In July the sweeping emergency powers granted President Santos in December 1939 expired, but three days before their expiration the government adopted a series of measures to strengthen the country financially and to stimulate the development of the nation's resources. The plan to regularize the national debt by refunding operations and permanently to reduce interest charges on the external debt would mean a 50 per cent reduction in contractual interest, from 6 to 3 per cent, on the direct dollar obligations of the Republic, which are only about one-third of the total dollar debt. The debt service provided represents only 3.4 per cent of the 1940 budget, which calculated to balance total budgetary receipts and expenditures at 91,626,690 pesos. The fact that no consideration is given to departmental, municipal and corporate bonds and the inadequacy of such discriminatory payments are the reasons advanced for the Foreign Bondholders' Protective Council's refusal to recommend the proposal to the holders of these bonds. It is a great improvement, however, over the Republic's previous nominal offer of only a fraction of one per cent. Moreover, so far as the economic aspects of the plan go, it looks to fundamental reforms in the nation's economy and government direction of Colombia's agricultural, pastoral and industrial development. It provides for easy credit facilities to farmers, an encouragement of crops diversification and cattle-raising, special attention to the cultivation of rubber, quinine and coconuts, and for means, it is hoped, to correct the foreign control of its petroleum and banana industries. Financial commitments by the government under the plan total 17,500,000 pesos, to be supplied from a 20,000,000 peso loan contracted with the Banco de la República, an operation, in turn, made possible by the $10,000,000 credit recently extended by the Export-Import Bank. This loan should make it possible to balance Colombia's international account without much loss in gold reserves. The Exchange Control Board reported a net foreign exchange loss of about $11,630,000 for the first half of 1940. It must be remembered that Colombian export values, decreased nearly 15 per cent as compared with 1939, must be considerably reduced in terms of actual returns to the country because petroleum, its second export, and banana and platinum shipments are largely the products of foreign capital.

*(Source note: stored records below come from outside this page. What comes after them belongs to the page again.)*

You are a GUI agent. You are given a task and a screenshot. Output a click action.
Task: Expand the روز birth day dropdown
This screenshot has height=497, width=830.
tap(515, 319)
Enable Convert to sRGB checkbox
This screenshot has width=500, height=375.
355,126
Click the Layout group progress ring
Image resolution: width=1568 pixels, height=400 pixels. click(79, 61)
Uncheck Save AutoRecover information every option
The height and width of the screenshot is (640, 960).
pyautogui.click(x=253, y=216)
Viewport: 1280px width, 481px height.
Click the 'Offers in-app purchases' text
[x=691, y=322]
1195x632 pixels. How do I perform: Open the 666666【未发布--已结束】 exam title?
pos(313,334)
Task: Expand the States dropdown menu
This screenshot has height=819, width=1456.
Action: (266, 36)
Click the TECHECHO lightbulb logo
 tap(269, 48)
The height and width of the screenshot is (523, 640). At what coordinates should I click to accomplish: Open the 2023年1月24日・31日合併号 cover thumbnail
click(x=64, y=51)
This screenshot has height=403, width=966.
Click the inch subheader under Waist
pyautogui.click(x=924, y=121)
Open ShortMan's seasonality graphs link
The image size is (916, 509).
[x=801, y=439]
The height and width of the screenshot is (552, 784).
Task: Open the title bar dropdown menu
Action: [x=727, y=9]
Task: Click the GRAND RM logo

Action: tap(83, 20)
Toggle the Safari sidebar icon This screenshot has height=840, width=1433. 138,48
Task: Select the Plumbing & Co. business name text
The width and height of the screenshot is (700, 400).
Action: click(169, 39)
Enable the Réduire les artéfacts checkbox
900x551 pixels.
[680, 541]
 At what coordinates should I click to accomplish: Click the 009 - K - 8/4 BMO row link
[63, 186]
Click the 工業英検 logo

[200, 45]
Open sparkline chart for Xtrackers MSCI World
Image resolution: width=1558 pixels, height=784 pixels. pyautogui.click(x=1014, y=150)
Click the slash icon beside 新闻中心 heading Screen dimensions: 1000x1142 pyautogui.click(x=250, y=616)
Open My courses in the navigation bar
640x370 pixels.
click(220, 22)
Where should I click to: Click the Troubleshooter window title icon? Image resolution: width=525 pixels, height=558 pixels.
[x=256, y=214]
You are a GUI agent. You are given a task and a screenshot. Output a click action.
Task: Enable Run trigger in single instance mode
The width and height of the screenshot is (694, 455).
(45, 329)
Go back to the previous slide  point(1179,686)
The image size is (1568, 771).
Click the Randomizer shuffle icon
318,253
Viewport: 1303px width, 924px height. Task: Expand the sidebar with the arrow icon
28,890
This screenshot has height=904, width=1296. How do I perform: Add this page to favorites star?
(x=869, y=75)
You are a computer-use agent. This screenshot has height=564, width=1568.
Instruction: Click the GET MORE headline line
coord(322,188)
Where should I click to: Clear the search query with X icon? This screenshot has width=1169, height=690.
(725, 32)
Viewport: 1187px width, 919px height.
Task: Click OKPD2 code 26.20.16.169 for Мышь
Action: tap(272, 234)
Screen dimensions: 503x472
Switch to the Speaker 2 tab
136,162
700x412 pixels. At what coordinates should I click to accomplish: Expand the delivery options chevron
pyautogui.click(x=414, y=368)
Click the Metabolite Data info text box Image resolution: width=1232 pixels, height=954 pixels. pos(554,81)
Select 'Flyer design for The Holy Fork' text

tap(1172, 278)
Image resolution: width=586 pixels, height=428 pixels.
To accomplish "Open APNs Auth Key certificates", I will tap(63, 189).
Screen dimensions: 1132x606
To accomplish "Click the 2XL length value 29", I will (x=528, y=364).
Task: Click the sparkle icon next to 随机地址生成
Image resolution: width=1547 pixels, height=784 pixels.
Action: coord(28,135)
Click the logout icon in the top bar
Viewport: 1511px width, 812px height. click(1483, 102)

The government has also issued a series of decrees reorganizing the coffee industry with a system of price controls and export licenses and an official organization known as the National Coffee Fund, which will operate with revenues obtained from two new taxes levied on the industry. The Washington coffee pact allots Colombia, the second largest coffee exporting country of Latin America, a quota of 1,079,000 bags outside the United States market; coffee exports to the United States will be limited to 3,150,000 bags. Too great a dependence on this single commodity is one of the weaknesses of the nation's economy, which is especially apparent in a period like the present of sharply reduced returns from coffee exports. This fact lends interest to a thorough analysis of Colombian agriculture by three United States technicians, to be presented to the Colombian government, which centers on the possibilities of Colombia as producer of tropical products not competitive with the United States.

Unofficial reports of the great increase in Nazi activities, especially in commercial propaganda, is of special significance to the United States in the case of this country, which is so strategically placed with respect to the Panama Canal. Colombia has taken action to nationalize, by 1942, all air lines operating in the Republic, including Scadta (Sociedad Colombo-Alemán de Transportes Aereos), pioneers in commercial aviation in Latin America. Under the name Avianca (Aerovias Nacionales de Colombia) it will be operated and owned cooperatively by Colombian and United States interests. In June the German pilots were dismissed. In a message to Congress July 20, President Santos reiterated a pledge that no attack or threat of attack against the Panama Canal would be permitted from Colombian territory, and declared that the country's foreign policy was based on cooperation with the United States, economic assistance being needed to maintain solidarity with the northern Republic.